# [PROBLEM STATEMENT]
The whole answer is the data below, retyped exactly.

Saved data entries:

________________

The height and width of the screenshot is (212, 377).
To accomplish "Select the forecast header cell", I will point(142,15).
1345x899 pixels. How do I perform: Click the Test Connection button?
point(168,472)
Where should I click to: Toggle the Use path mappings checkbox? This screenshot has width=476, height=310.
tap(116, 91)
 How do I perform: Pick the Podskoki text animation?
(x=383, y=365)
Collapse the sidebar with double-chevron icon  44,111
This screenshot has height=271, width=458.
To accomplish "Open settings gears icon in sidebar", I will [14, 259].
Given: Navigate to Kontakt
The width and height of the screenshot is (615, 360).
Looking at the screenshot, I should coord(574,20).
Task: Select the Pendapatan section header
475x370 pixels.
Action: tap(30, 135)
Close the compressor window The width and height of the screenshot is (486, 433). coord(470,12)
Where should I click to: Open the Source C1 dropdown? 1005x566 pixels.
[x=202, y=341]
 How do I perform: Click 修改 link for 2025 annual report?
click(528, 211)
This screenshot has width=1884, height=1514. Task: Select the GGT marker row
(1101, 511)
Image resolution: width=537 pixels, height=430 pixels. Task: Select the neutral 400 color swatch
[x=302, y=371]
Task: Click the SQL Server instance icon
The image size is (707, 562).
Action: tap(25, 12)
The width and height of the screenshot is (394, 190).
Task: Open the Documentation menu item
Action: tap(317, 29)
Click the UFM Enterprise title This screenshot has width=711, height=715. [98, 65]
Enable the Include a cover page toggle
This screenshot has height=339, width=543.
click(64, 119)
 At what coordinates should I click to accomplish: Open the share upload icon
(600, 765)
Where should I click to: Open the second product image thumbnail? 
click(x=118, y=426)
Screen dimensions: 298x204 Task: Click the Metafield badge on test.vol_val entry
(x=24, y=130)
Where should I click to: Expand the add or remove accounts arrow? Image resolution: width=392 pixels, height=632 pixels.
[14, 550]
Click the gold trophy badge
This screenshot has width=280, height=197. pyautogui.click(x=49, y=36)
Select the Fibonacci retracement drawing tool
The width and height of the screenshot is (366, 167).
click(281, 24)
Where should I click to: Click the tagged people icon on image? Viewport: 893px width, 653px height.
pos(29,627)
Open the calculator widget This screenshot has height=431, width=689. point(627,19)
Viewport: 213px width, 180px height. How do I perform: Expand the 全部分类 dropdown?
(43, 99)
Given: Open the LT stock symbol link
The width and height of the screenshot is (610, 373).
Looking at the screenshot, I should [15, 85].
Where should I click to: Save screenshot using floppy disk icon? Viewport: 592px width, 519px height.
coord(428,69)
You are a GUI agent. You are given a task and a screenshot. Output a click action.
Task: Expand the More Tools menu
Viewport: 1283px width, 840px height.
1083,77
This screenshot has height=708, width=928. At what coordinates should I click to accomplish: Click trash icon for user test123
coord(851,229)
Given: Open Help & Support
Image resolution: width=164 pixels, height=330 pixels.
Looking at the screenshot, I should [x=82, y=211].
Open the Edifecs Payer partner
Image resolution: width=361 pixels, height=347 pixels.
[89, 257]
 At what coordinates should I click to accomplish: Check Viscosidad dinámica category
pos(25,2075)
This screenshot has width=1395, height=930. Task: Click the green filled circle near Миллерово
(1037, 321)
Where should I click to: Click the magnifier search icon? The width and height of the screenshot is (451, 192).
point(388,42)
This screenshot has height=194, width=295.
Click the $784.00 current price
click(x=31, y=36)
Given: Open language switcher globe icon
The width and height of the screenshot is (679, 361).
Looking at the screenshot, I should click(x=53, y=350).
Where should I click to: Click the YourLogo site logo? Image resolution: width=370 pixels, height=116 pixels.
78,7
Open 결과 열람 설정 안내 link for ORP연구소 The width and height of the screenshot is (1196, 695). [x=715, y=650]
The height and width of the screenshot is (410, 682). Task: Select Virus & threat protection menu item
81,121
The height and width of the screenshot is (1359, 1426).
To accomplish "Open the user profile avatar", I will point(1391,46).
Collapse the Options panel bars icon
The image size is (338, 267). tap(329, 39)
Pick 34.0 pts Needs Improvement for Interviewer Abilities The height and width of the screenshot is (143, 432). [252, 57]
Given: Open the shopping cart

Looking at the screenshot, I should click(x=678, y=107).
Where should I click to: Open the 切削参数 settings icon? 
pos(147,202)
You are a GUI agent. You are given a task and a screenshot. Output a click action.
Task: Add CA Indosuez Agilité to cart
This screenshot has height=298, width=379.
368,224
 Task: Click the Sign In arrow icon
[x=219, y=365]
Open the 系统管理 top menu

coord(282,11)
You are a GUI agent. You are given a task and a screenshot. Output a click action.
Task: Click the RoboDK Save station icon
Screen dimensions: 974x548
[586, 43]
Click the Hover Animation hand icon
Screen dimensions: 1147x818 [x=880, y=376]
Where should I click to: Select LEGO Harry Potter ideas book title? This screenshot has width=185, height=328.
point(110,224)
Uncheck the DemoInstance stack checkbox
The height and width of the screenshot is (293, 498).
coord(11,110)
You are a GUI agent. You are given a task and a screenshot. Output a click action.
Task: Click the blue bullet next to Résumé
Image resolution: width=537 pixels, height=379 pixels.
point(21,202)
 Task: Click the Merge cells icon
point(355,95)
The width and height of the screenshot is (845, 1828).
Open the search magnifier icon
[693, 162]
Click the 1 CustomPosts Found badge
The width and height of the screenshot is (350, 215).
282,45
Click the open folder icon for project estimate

________________

# [COMPLETED EXERCISE]
The height and width of the screenshot is (212, 377).
To accomplish "Select the forecast header cell", I will point(142,15).
1345x899 pixels. How do I perform: Click the Test Connection button?
point(168,472)
Where should I click to: Toggle the Use path mappings checkbox? This screenshot has width=476, height=310.
tap(116, 91)
 How do I perform: Pick the Podskoki text animation?
(x=383, y=365)
Collapse the sidebar with double-chevron icon  44,111
This screenshot has height=271, width=458.
To accomplish "Open settings gears icon in sidebar", I will [14, 259].
Given: Navigate to Kontakt
The width and height of the screenshot is (615, 360).
Looking at the screenshot, I should coord(574,20).
Task: Select the Pendapatan section header
475x370 pixels.
Action: tap(30, 135)
Close the compressor window The width and height of the screenshot is (486, 433). coord(470,12)
Where should I click to: Open the Source C1 dropdown? 1005x566 pixels.
[x=202, y=341]
 How do I perform: Click 修改 link for 2025 annual report?
click(528, 211)
This screenshot has width=1884, height=1514. Task: Select the GGT marker row
(1101, 511)
Image resolution: width=537 pixels, height=430 pixels. Task: Select the neutral 400 color swatch
[x=302, y=371]
Task: Click the SQL Server instance icon
The image size is (707, 562).
Action: tap(25, 12)
The width and height of the screenshot is (394, 190).
Task: Open the Documentation menu item
Action: tap(317, 29)
Click the UFM Enterprise title This screenshot has width=711, height=715. [98, 65]
Enable the Include a cover page toggle
This screenshot has height=339, width=543.
click(64, 119)
 At what coordinates should I click to accomplish: Open the share upload icon
(600, 765)
Where should I click to: Open the second product image thumbnail? 
click(x=118, y=426)
Screen dimensions: 298x204 Task: Click the Metafield badge on test.vol_val entry
(x=24, y=130)
Where should I click to: Expand the add or remove accounts arrow? Image resolution: width=392 pixels, height=632 pixels.
[14, 550]
Click the gold trophy badge
This screenshot has width=280, height=197. pyautogui.click(x=49, y=36)
Select the Fibonacci retracement drawing tool
The width and height of the screenshot is (366, 167).
click(281, 24)
Where should I click to: Click the tagged people icon on image? Viewport: 893px width, 653px height.
pos(29,627)
Open the calculator widget This screenshot has height=431, width=689. point(627,19)
Viewport: 213px width, 180px height. How do I perform: Expand the 全部分类 dropdown?
(43, 99)
Given: Open the LT stock symbol link
The width and height of the screenshot is (610, 373).
Looking at the screenshot, I should [15, 85].
Where should I click to: Save screenshot using floppy disk icon? Viewport: 592px width, 519px height.
coord(428,69)
You are a GUI agent. You are given a task and a screenshot. Output a click action.
Task: Expand the More Tools menu
Viewport: 1283px width, 840px height.
1083,77
This screenshot has height=708, width=928. At what coordinates should I click to accomplish: Click trash icon for user test123
coord(851,229)
Given: Open Help & Support
Image resolution: width=164 pixels, height=330 pixels.
Looking at the screenshot, I should [x=82, y=211].
Open the Edifecs Payer partner
Image resolution: width=361 pixels, height=347 pixels.
[89, 257]
 At what coordinates should I click to accomplish: Check Viscosidad dinámica category
pos(25,2075)
This screenshot has width=1395, height=930. Task: Click the green filled circle near Миллерово
(1037, 321)
Where should I click to: Click the magnifier search icon? The width and height of the screenshot is (451, 192).
point(388,42)
This screenshot has height=194, width=295.
Click the $784.00 current price
click(x=31, y=36)
Given: Open language switcher globe icon
The width and height of the screenshot is (679, 361).
Looking at the screenshot, I should click(x=53, y=350).
Where should I click to: Click the YourLogo site logo? Image resolution: width=370 pixels, height=116 pixels.
78,7
Open 결과 열람 설정 안내 link for ORP연구소 The width and height of the screenshot is (1196, 695). [x=715, y=650]
The height and width of the screenshot is (410, 682). Task: Select Virus & threat protection menu item
81,121
The height and width of the screenshot is (1359, 1426).
To accomplish "Open the user profile avatar", I will point(1391,46).
Collapse the Options panel bars icon
The image size is (338, 267). tap(329, 39)
Pick 34.0 pts Needs Improvement for Interviewer Abilities The height and width of the screenshot is (143, 432). [252, 57]
Given: Open the shopping cart

Looking at the screenshot, I should click(x=678, y=107).
Where should I click to: Open the 切削参数 settings icon? 
pos(147,202)
You are a GUI agent. You are given a task and a screenshot. Output a click action.
Task: Add CA Indosuez Agilité to cart
This screenshot has height=298, width=379.
368,224
 Task: Click the Sign In arrow icon
[x=219, y=365]
Open the 系统管理 top menu

coord(282,11)
You are a GUI agent. You are given a task and a screenshot. Output a click action.
Task: Click the RoboDK Save station icon
Screen dimensions: 974x548
[586, 43]
Click the Hover Animation hand icon
Screen dimensions: 1147x818 [x=880, y=376]
Where should I click to: Select LEGO Harry Potter ideas book title? This screenshot has width=185, height=328.
point(110,224)
Uncheck the DemoInstance stack checkbox
The height and width of the screenshot is (293, 498).
coord(11,110)
You are a GUI agent. You are given a task and a screenshot. Output a click action.
Task: Click the blue bullet next to Résumé
Image resolution: width=537 pixels, height=379 pixels.
point(21,202)
 Task: Click the Merge cells icon
point(355,95)
The width and height of the screenshot is (845, 1828).
Open the search magnifier icon
[693, 162]
Click the 1 CustomPosts Found badge
The width and height of the screenshot is (350, 215).
282,45
Click the open folder icon for project estimate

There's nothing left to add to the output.